Work to be completed:
Pictures must be dropped from the copy of the entries below; all else is returned exactly.

Screenshot grounding data
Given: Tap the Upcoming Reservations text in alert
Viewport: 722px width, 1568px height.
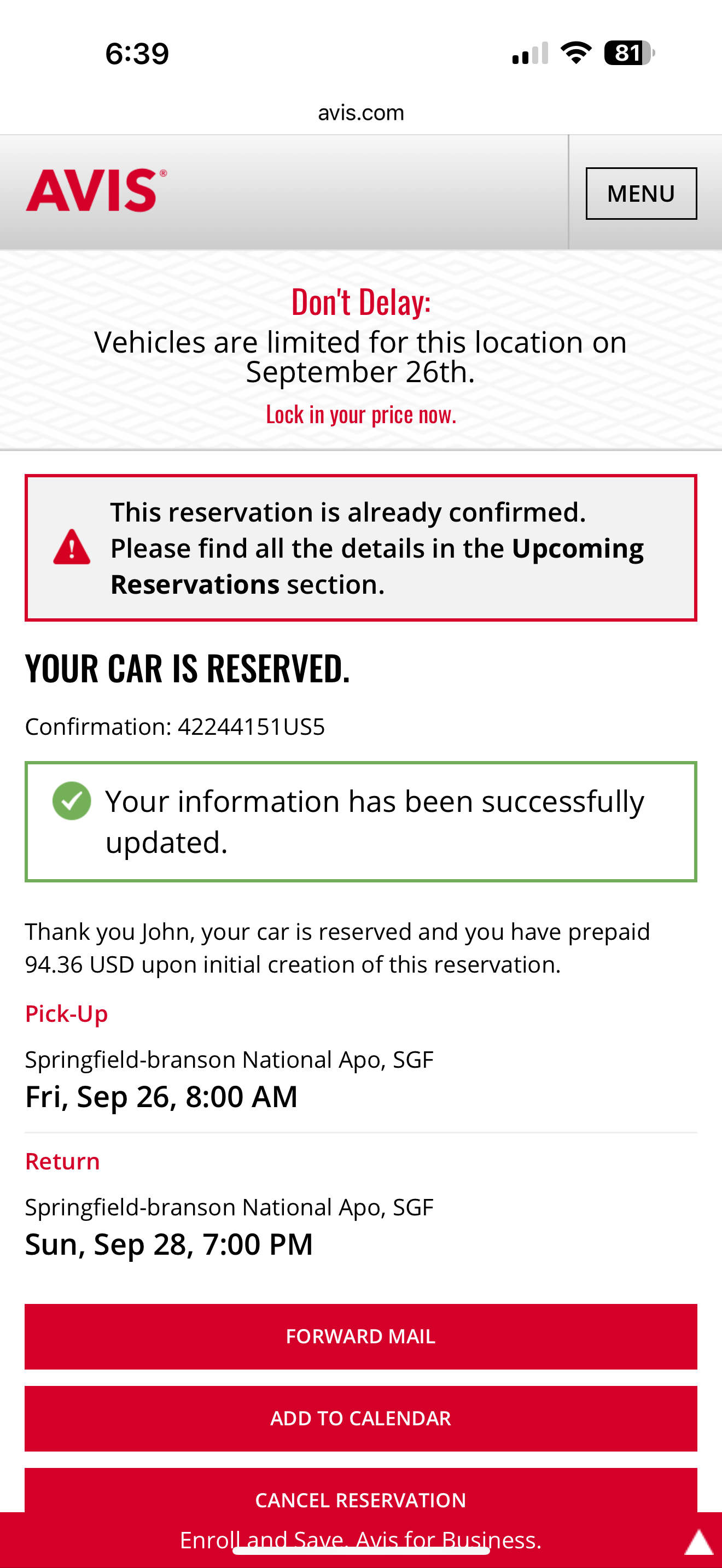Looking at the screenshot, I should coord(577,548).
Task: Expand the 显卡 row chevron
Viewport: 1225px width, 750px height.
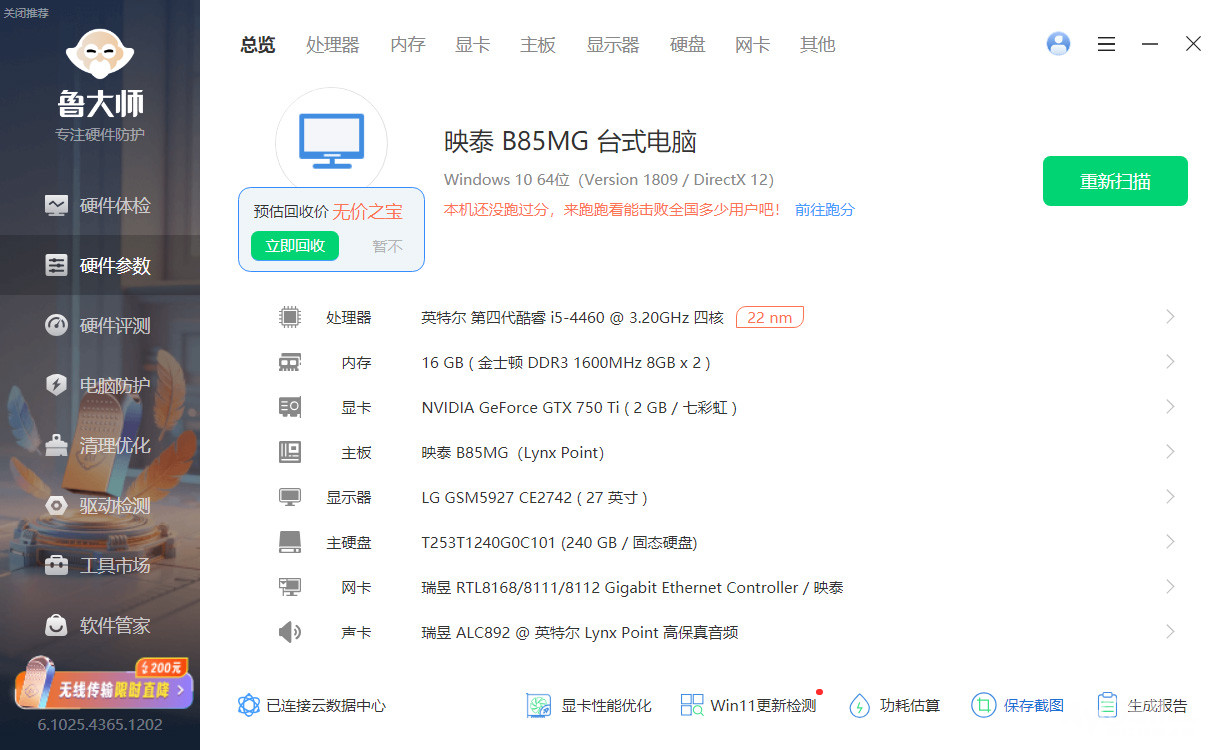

Task output:
Given: Tap the Upcoming Reservations text in alert
Viewport: 722px width, 1568px height.
Looking at the screenshot, I should coord(577,548).
Task: Expand the 显卡 row chevron
Viewport: 1225px width, 750px height.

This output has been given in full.